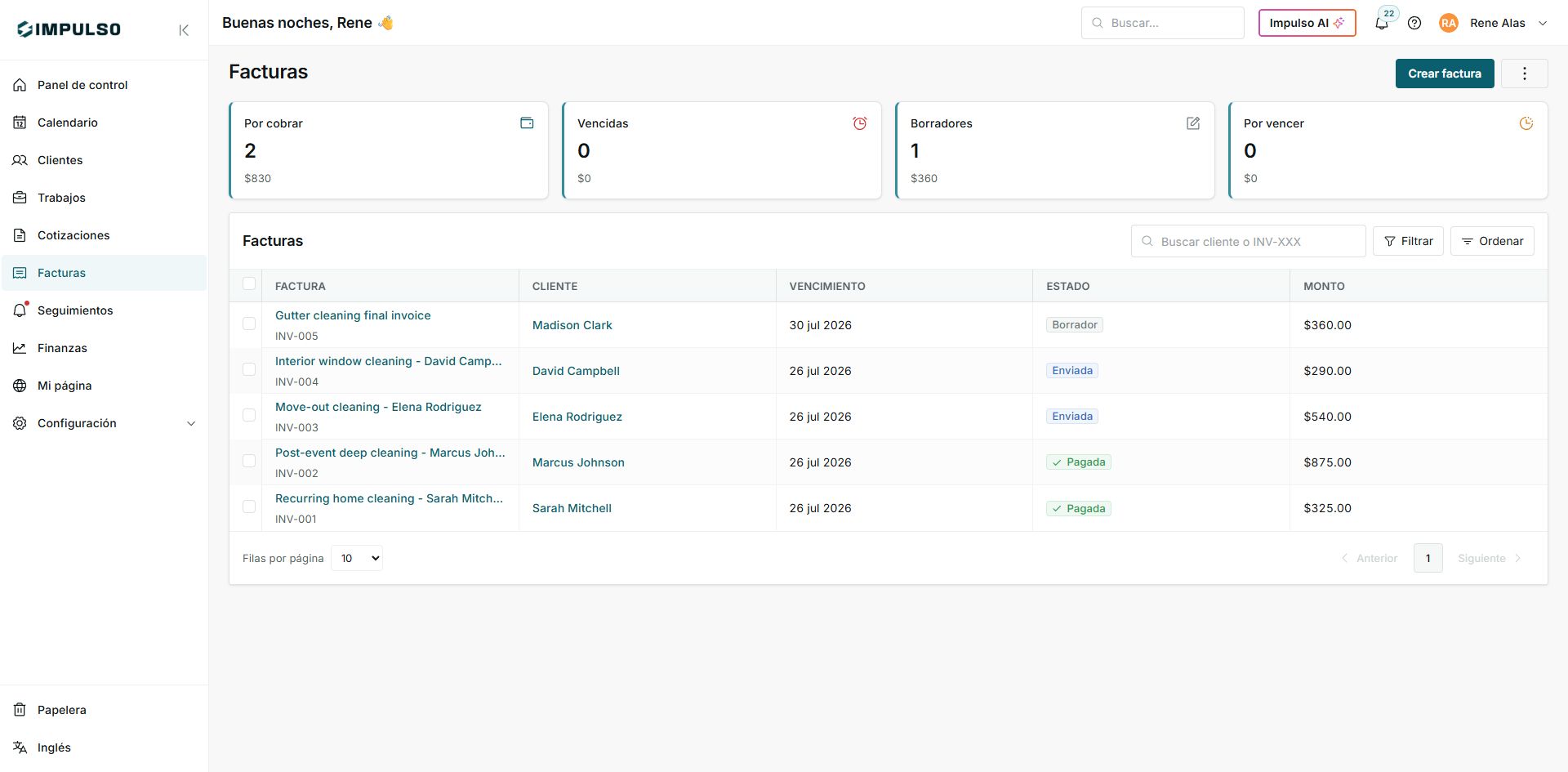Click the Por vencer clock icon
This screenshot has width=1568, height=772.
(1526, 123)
^^^^
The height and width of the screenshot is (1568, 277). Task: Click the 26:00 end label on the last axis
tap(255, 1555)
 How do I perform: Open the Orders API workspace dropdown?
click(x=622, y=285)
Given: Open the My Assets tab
^^^^
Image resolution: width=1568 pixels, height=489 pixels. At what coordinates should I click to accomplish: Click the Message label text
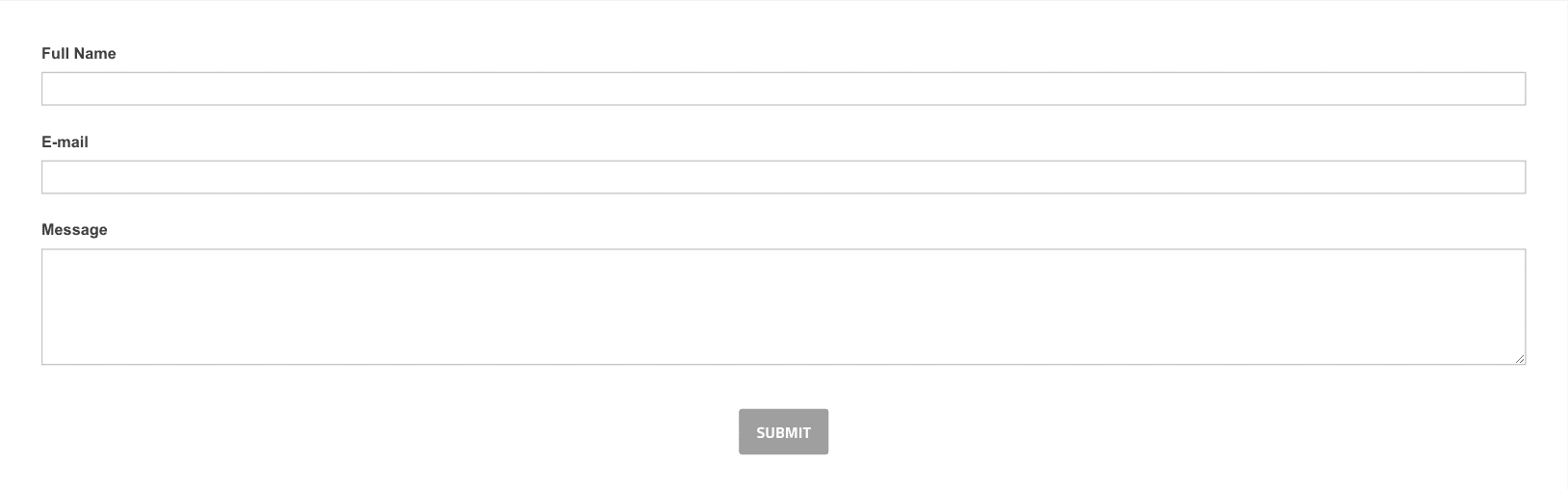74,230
^^^^
Exercise instructions — From the records above, quote only the lines running from the line with "The height and" to the line with "Given: Open the My Assets tab", both lines included.

Answer below —
The height and width of the screenshot is (1568, 277). Task: Click the 26:00 end label on the last axis
tap(255, 1555)
 How do I perform: Open the Orders API workspace dropdown?
click(x=622, y=285)
Given: Open the My Assets tab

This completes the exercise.